The Cuban Missile Crisis @ 60 Briefing NATO Allies

Friday, 21 October 2022 — National Security Archive

  • British Ambassador First Outsider to Learn of Kennedy Decision for Blockade

  • British Told of U.S. Preemptive Nuclear Strike Plan if Soviets Moved Against West Berlin

  • Belgian Foreign Minister “Preferred U.S. to Inform NATO Allies 24 Hours in Advance”

Washington, D.C., October 21, 2022 – President John F. Kennedy made unilateral decisions to impose a naval blockade and approve other military moves, but winning the support of European allies remained central to U.S. policy during the Cuban Missile Crisis, according to declassified records of briefings delivered to NATO leaders shortly before Kennedy announced the discovery of Soviet missiles in Cuba.
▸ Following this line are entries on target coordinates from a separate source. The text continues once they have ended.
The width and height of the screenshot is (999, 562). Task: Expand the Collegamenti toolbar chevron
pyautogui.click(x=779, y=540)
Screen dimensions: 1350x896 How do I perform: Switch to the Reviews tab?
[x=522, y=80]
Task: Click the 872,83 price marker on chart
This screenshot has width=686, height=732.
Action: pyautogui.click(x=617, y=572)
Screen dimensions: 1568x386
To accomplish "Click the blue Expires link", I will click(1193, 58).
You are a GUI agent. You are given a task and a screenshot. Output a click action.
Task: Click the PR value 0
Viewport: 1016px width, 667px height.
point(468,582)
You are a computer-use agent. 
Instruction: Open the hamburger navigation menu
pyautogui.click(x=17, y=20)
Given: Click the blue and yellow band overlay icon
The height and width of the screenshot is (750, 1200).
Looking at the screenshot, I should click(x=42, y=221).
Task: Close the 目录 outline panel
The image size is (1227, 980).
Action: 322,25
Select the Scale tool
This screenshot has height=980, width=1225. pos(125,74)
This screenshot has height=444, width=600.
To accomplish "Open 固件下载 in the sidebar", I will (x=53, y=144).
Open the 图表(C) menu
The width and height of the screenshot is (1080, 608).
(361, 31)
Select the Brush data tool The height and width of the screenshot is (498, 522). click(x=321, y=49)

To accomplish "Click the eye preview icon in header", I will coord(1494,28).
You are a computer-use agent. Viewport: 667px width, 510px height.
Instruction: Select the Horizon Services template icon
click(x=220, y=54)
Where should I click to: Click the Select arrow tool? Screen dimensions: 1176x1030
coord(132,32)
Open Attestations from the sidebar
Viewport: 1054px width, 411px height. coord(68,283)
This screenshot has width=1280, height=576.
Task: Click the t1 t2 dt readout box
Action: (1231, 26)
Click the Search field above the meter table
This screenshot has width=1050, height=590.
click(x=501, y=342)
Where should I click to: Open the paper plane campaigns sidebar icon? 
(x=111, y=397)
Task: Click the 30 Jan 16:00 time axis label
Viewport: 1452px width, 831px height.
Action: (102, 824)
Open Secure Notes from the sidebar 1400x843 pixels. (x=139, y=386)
While British Ambassador David Ormsby-Gore, an old friend of Kennedy’s, was the first foreign diplomat to receive official word of the crisis, top leaders of other NATO states also received special briefings on the situation from U.S. ambassadors, special emissaries, and CIA officials before President Kennedy appeared on U.S. television to address the nation on October 22, 1962. The previous day, at a private lunch at the White House, Kennedy told Ormsby-Gore about the missile deployments, plans for a blockade, and his overall strategy, saying that he hoped to resolve the crisis through “negotiation and discussion” and that he did not expect or hope for an invasion of Cuba.

Other declassified documents from U.S. and British archives provide detailed accounts of the crisis briefings given to other NATO allies on October 22. Diplomats and heads of state in NATO Europe and Canada supported U.S. actions, although discontent that they had received such short notice lay just beneath the surface. British Prime Minister Harold Macmillan was “hurt” that he had not received earlier word, while Belgian Foreign Minister Paul Henri-Spaak believed that NATO should have had “24 hours’ notice.”

Today’s posting also includes the accounts of officials who watched the crisis unfold in Washington. A British intelligence officer reported hearing of U.S. plans for a worst-case scenario under which Khrushchev took West Berlin and the U.S. responded with a preemptive nuclear strike on Soviet ICBMs.